All lines from the one containing "Click the chart" through the end of the entries below should appear in the answer exactly, with no others.

═══

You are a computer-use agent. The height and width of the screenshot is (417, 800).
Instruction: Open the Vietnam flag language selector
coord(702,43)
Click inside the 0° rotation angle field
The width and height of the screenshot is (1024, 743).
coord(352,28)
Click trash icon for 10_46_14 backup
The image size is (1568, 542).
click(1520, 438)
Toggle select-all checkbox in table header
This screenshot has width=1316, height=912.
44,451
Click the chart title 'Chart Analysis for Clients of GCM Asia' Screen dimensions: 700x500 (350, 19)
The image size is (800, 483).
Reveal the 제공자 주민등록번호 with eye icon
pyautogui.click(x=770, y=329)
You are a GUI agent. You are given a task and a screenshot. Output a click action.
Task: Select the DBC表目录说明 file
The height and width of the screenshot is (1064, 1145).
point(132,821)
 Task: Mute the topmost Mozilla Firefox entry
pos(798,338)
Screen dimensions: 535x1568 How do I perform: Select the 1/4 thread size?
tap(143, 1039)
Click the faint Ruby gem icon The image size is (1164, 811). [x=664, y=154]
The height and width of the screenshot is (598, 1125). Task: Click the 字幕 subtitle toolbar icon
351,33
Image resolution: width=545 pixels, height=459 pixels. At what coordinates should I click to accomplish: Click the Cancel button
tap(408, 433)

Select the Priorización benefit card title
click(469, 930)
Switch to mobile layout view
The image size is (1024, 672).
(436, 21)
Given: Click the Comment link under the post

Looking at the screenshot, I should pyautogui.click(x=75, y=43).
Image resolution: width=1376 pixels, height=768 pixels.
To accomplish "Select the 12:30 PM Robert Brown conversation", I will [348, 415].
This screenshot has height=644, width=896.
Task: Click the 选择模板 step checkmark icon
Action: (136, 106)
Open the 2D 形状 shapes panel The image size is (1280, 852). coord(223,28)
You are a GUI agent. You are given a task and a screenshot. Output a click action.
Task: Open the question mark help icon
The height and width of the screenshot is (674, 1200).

═══

## Result
Click the chart title 'Chart Analysis for Clients of GCM Asia' Screen dimensions: 700x500 (350, 19)
The image size is (800, 483).
Reveal the 제공자 주민등록번호 with eye icon
pyautogui.click(x=770, y=329)
You are a GUI agent. You are given a task and a screenshot. Output a click action.
Task: Select the DBC表目录说明 file
The height and width of the screenshot is (1064, 1145).
point(132,821)
 Task: Mute the topmost Mozilla Firefox entry
pos(798,338)
Screen dimensions: 535x1568 How do I perform: Select the 1/4 thread size?
tap(143, 1039)
Click the faint Ruby gem icon The image size is (1164, 811). [x=664, y=154]
The height and width of the screenshot is (598, 1125). Task: Click the 字幕 subtitle toolbar icon
351,33
Image resolution: width=545 pixels, height=459 pixels. At what coordinates should I click to accomplish: Click the Cancel button
tap(408, 433)

Select the Priorización benefit card title
click(469, 930)
Switch to mobile layout view
The image size is (1024, 672).
(436, 21)
Given: Click the Comment link under the post

Looking at the screenshot, I should pyautogui.click(x=75, y=43).
Image resolution: width=1376 pixels, height=768 pixels.
To accomplish "Select the 12:30 PM Robert Brown conversation", I will [348, 415].
This screenshot has height=644, width=896.
Task: Click the 选择模板 step checkmark icon
Action: (136, 106)
Open the 2D 形状 shapes panel The image size is (1280, 852). coord(223,28)
You are a GUI agent. You are given a task and a screenshot. Output a click action.
Task: Open the question mark help icon
The height and width of the screenshot is (674, 1200).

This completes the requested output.